= Gillian Findlay =

Canadian television journalist

Gillian Findlay is a Canadian television journalist who has worked for the CBC and ABC.

==Biography==
She studied history and literature at Simon Fraser University and she holds a diploma in broadcast journalism from the British Columbia Institute of Technology.

In the 90s, Findlay worked as a foreign correspondent for CBC and later ABC, in countries such as former Yugoslavia, Somalia, Russia, South Africa, and Israel. She also worked as a Middle East correpsondent for ABC.

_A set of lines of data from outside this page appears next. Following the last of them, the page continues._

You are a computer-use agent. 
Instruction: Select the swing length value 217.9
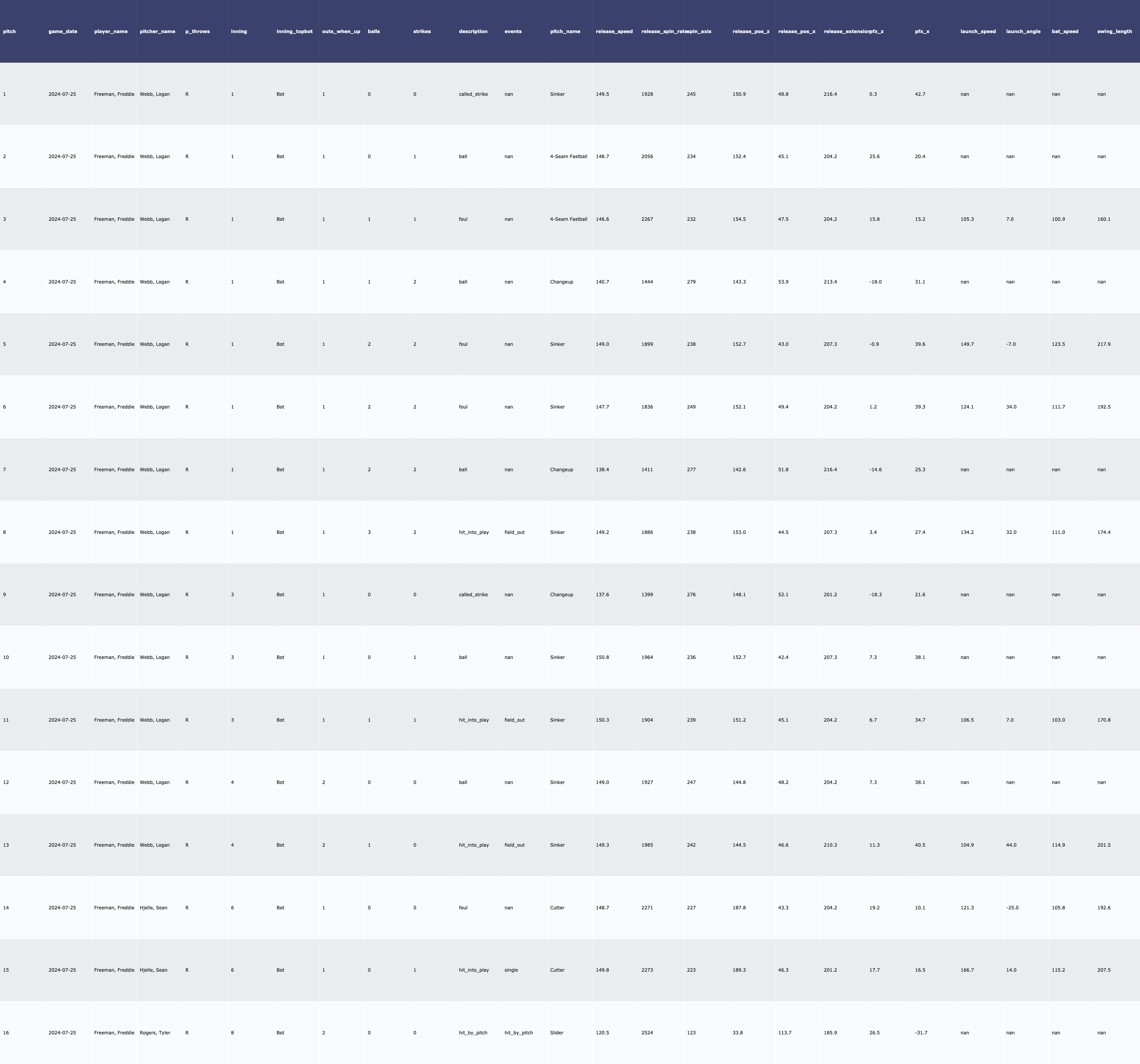(x=1103, y=344)
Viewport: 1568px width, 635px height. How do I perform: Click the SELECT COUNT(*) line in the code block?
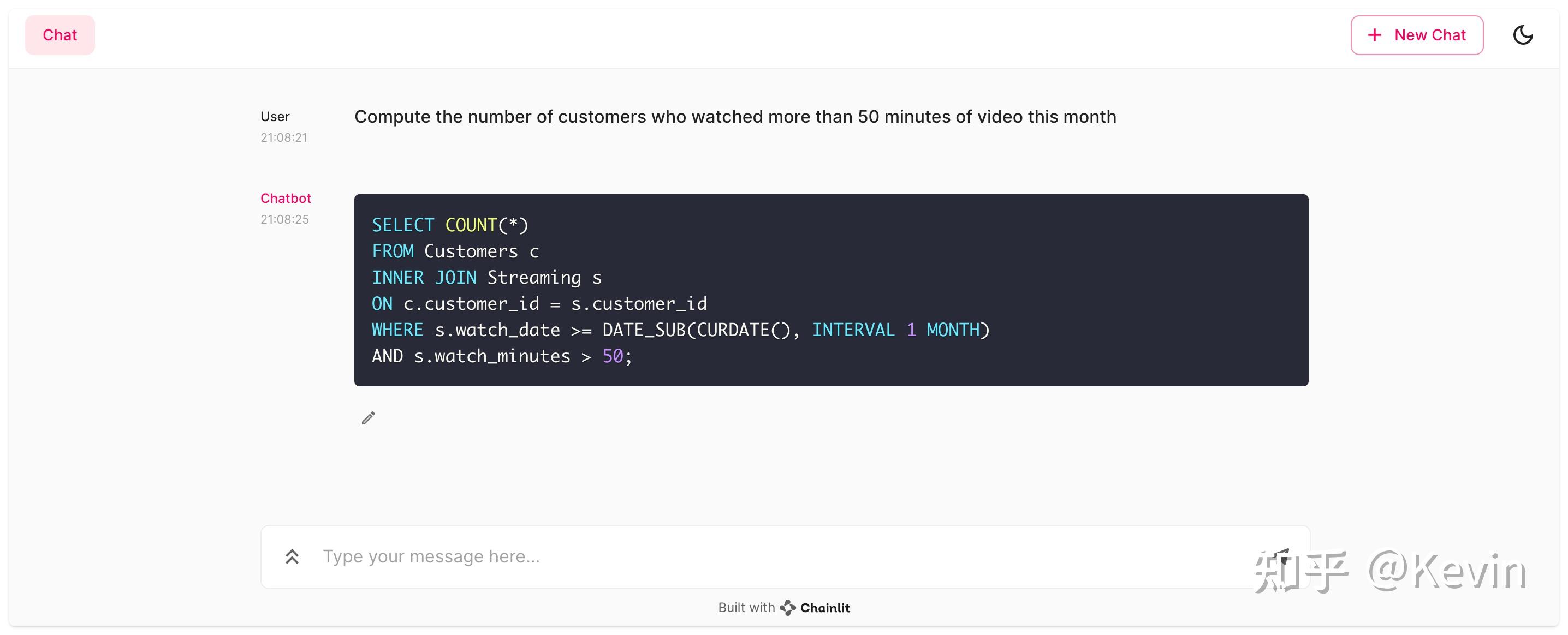pyautogui.click(x=450, y=225)
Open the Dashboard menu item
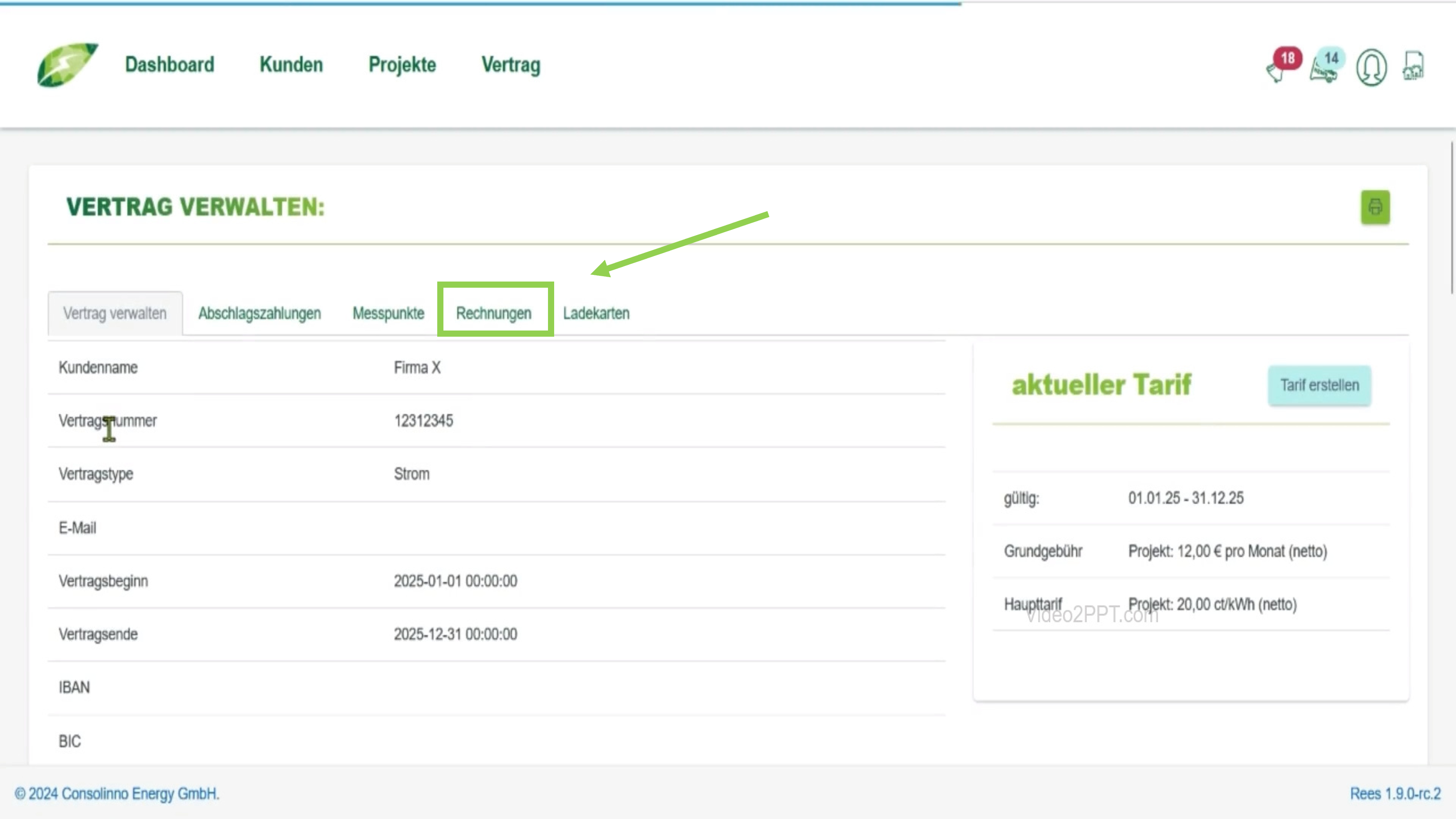The height and width of the screenshot is (819, 1456). (x=169, y=65)
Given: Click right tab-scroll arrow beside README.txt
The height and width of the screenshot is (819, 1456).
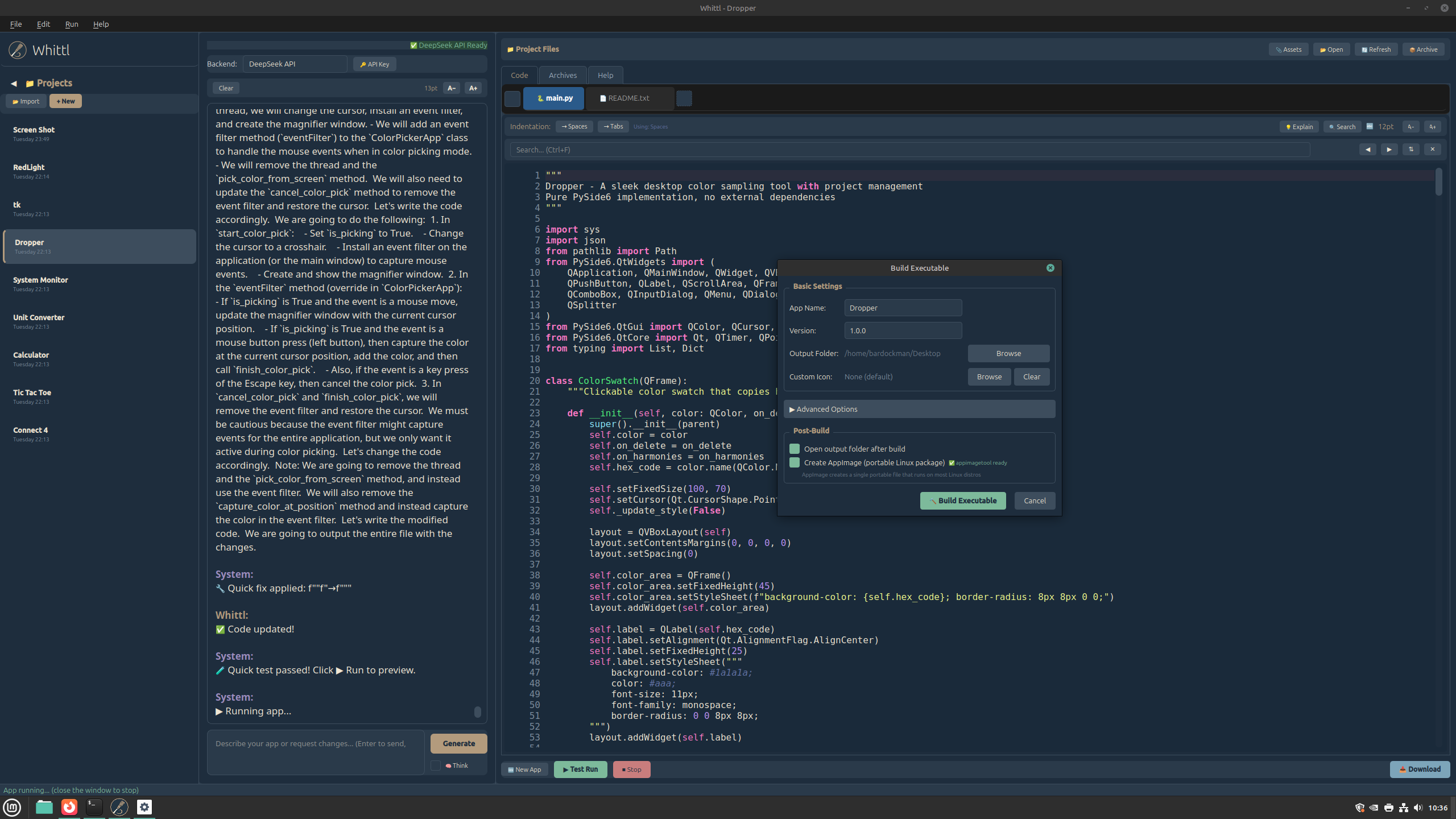Looking at the screenshot, I should pyautogui.click(x=684, y=98).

She has been seen in such programs as CBC News: Disclosure and The Fifth Estate, and was a guest host on CBC Radio's journalism series As It Happens.

In July 2020, Findlay responded to allegations by former CBC producer Dexter Brown that she had used the n-word in meetings in April 2019 whilst discussing the screening of a documentary about racial issues. Ms. Findlay issued a statement that she had no recollection of using the n-word, but apologized in the event she had done so.

On April 14, 2023, Findlay stated on her Twitter account that, after more than 30 years, she would be leaving the CBC. In a letter to friends and colleagues, she wrote: "I am leaving the CBC because I have been unable to negotiate a remote work arrangement that is acceptable to me or in keeping with arrangements afforded peers." Finlay was scheduled to retire at the end of July 2023.